A distopia da extrema-direita ocupa o Poder Executivo da Argentina (com Javier Milei), Equador (com Daniel Noboa) e El Salvador (com Nayib Bukele). Já os países com um perfil nacionalista, com lealdades junto à Rússia e China (alegando ser esse o antiimperialismo possível), são Cuba (presidida por Miguel Díaz-Canel), Nicarágua (do ex-sandinista Daniel Ortega e a 1ª dama que co-governa, Rosario Murillo) e a Venezuela (com o reeleito sob protestos Nicolás Maduro e seu gabinete militarizado); estes países citados se somam com Honduras (comandado pela presidenta Xiomara Castro) e a Bolívia (na crise interna no partido de governo, sob o comando de Luis Arce). 

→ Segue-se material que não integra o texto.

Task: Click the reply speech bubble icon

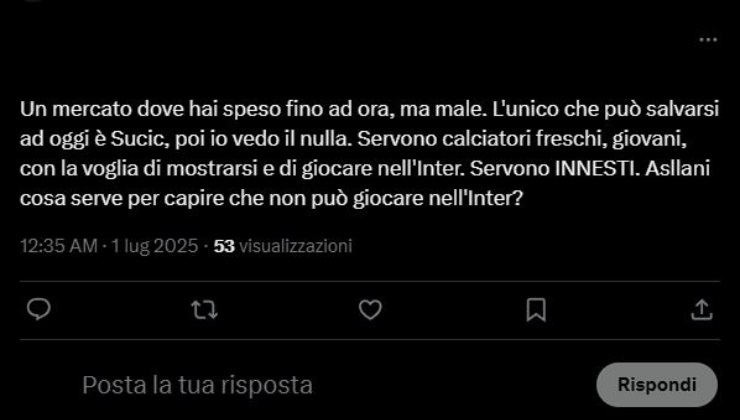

Já numa posição mais associada à defesa da democracia liberal, com política econômica que deveria ser social-democrata, estão os seguintes países, apresentados aqui em ordem de pujança econômica e capacidade de propor políticas distributivas. Estão o México (da coalizão Morena, com a presidenta Claudia Sheinbaum); na sequência a Colômbia (onde Gustavo Petro enfrenta uma tentativa de golpe institucional apoiado pelos sionistas); surpreende o Chile (com o recalcitrante Gabriel Boric, garantindo aumento de salário e retomada de políticas públicas) e o Brasil (Lula 3, com índices de crescimento econômico mas sem mudança estrutural alguma). Nesta lista constam ainda a Guatemala (com Bernardo Arévalo, que quase não consegue tomar posse), e o Uruguai (com a vitória eleitoral da Frente Ampla, com Yamandú Orsi).

No grupo mais “tradicional”, onde as oligarquias governam para si alegando certa lealdade institucional, estão o Paraguai (com o banqueiro Sebastián Peña) e os governos centro-americanos da Costa Rica e Panamá. A “nova tradição” peruana é não conseguir formar governo em função do bloqueio parlamentar fujimorista e a metástase da Lava-Jato no país. Lá, Dina Boluarte (a vice do hoje preso político Pedro Castillo)  não manda nada e tampouco a derrubam.  

Com a vitória eleitoral de Donald Trump nos EUA, em 05 de novembro, e suas ameaças de deportação em massa de mais de 11 milhões de imigrantes ilegais (maioria absoluta de latinos), este quadro tende a se aprofundar ainda mais.

Texto originalmente publicado no Libera 181 (set-dez de 2024).